FIG. 2D is a superposed plot of the pressure and time functions for the first and second injection periods utilizing simulated data in Mode I.

FIG. 3A is a plot of water injection rate vs time utilizing actual field data in Mode I.

FIG. 3B is a plot of pressure vs time utilizing actual field data in Mode I.

FIG. 3C is an enlarged portion of the plot of FIG. 3B.

FIG. 3D is a superposed plot of the pressure and time functions for the first and second periods utilizing actual field data in Mode I.

FIG. 4A is a plot of carbon dioxide injection rate vs time utilizing actual field data in Mode II.

FIG. 4B is a plot of pressure vs time utilizing actual field data in Mode II.

FIG. 4C is an enlarged portion of the plot of FIG. 4B.

FIG. 4D is a superposed plot of the pressure and time functions for the first and second periods utilizing actual field data in Mode II.

The present invention provides a method for determining formation parting pressure.
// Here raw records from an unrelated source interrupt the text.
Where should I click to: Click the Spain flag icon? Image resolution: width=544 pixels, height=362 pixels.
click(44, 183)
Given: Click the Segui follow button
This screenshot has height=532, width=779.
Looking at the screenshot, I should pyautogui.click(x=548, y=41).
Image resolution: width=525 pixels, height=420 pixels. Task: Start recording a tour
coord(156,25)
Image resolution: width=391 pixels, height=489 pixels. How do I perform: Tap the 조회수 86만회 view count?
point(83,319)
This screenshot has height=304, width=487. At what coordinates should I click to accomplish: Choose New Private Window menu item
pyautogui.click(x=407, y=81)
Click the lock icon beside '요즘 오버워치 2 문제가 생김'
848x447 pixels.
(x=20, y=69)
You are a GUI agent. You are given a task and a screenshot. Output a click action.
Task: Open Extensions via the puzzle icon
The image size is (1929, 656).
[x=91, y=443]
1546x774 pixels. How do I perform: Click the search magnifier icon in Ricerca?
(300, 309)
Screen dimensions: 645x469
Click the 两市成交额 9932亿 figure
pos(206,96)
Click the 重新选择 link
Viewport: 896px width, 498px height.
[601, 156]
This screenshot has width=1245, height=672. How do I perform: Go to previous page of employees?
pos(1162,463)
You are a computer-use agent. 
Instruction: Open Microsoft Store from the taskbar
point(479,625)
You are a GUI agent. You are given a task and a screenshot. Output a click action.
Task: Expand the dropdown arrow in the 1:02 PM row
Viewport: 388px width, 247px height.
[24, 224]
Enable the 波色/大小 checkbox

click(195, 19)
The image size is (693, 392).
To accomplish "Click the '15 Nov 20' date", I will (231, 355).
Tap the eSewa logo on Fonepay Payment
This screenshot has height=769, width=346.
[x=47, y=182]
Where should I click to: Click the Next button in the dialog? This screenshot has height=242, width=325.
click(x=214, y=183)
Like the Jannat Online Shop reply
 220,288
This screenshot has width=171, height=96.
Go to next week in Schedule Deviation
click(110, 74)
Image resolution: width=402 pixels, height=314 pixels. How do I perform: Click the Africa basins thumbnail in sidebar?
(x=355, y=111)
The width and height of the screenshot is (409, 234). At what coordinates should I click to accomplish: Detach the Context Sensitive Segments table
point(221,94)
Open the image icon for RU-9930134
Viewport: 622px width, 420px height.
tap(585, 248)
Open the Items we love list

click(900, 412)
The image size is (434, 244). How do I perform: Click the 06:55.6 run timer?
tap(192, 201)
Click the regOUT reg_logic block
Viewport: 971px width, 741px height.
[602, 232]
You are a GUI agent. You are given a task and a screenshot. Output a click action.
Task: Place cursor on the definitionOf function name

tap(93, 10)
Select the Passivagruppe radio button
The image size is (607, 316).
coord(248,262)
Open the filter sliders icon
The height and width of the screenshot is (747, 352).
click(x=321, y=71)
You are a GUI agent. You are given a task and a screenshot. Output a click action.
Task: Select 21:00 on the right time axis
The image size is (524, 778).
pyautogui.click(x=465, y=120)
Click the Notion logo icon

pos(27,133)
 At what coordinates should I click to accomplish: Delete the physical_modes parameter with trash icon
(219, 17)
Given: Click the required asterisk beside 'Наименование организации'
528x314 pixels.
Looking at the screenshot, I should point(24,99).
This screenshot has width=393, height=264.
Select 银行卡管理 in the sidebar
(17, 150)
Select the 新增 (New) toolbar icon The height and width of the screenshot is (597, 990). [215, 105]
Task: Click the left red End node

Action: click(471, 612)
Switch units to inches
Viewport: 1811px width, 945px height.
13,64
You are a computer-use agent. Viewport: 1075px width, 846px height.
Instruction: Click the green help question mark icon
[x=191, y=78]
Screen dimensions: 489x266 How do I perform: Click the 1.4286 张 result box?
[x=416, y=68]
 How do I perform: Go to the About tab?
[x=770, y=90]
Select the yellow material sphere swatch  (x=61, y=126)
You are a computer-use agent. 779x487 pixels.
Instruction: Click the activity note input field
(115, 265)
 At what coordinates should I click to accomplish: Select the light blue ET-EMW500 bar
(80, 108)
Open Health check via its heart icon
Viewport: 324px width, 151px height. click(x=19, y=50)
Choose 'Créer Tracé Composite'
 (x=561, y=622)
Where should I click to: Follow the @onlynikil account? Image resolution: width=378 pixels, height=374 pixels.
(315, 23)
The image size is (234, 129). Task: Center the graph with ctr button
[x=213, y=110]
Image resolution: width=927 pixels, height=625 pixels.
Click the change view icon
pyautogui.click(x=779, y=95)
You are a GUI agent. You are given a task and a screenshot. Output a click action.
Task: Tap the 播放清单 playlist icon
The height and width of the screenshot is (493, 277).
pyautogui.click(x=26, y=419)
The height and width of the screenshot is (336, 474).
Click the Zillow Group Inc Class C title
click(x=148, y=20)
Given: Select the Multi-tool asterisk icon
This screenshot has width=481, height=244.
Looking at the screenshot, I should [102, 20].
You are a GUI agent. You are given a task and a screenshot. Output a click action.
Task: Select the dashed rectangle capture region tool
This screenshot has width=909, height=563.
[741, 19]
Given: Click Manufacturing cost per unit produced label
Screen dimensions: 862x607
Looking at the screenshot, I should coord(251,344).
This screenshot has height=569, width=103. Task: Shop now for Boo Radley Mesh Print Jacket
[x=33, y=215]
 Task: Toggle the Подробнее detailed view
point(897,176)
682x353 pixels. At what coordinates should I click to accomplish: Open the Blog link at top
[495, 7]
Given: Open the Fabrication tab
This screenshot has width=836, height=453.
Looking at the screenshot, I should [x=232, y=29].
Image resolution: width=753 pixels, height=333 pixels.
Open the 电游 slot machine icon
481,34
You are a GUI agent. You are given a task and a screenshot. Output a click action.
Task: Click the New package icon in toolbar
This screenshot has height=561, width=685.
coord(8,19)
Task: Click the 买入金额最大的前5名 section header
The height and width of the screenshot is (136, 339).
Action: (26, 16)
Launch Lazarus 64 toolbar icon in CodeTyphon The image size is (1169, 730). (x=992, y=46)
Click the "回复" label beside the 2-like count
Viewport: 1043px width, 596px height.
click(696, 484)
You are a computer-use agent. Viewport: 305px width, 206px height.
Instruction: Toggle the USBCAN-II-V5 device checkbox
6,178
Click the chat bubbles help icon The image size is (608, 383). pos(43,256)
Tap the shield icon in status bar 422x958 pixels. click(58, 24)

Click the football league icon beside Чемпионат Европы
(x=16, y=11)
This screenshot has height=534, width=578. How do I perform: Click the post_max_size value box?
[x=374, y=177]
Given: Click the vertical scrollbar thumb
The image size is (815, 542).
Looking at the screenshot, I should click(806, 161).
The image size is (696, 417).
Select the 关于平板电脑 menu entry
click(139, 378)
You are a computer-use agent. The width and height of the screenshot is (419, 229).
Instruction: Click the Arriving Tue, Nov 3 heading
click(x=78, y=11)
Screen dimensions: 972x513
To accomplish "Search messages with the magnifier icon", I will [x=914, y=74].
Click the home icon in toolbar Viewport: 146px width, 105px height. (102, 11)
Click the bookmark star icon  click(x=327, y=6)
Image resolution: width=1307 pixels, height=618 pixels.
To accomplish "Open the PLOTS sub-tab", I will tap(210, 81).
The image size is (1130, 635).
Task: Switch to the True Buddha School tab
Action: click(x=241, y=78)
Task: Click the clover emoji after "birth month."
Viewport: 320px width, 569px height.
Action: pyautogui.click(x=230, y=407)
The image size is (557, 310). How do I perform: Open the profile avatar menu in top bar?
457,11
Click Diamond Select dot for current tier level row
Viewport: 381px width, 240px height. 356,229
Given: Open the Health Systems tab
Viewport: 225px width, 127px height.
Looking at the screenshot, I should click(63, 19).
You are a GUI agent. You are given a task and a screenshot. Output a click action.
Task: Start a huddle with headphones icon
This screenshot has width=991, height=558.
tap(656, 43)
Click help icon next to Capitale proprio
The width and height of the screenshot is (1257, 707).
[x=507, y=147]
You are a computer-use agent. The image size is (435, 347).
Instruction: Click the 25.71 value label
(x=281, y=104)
In one aspect of the invention, well rate and pressure are stabilized and thereafter fluid is injected for a first period of time at a first rate and then for a second period of time at a second rate. Well pressures are measured during the first and second time periods and the data so obtained is normalized. The data from the first and second time periods are superposed and the parting pressure is identified as the pressure at which the data from the two time periods deviate from one another.

Before a detailed description of how the present invention is accomplished, it should be understood that the present invention can be accomplished in at least four different modes. As shown in FIG. 1, Mode I is where in Step 1 the well is shut-in, i.e., no injection, and in Step 2 the injection is started again at a rate usually higher than the beginning rate. Mode II is where in Step 1 the injection rate is increased and in Step 2 the injection rate is further increased. Mode III is where in Step 1 the injection rate is decreased and in Step 2 the injection rate is increased to a level higher than the beginning rate. Mode IV is where there is no injection until after Step 1 and in Step 2 the injection rate is further increased.

Consideration will now be given to the manner in which the instant invention can be used to determine the parting pressure or the pressure at which the fracture in a previously fractured injection well extends. At the outset, the pressure in the formation is stabilized either by shutting in the well, i.e., injecting no fluid into the well and stabilizing the well at formation pressure (Mode IV), or by injecting fluid into the wellbore at a substantially constant rate of injection for a time sufficient to stabilize formation pressure (Modes I, II or III). With respect to the example under consideration in FIG. 2A, water injection into the well has been undertaken at a substantially constant rate of 200 barrels per day for 14 days. It should be noted that a stabilized rate or formation pressure period is not considered a part of the test, but can have been set up as a part of the normal operation of the injection well. Note that the pressure is substantially stabilized at t0.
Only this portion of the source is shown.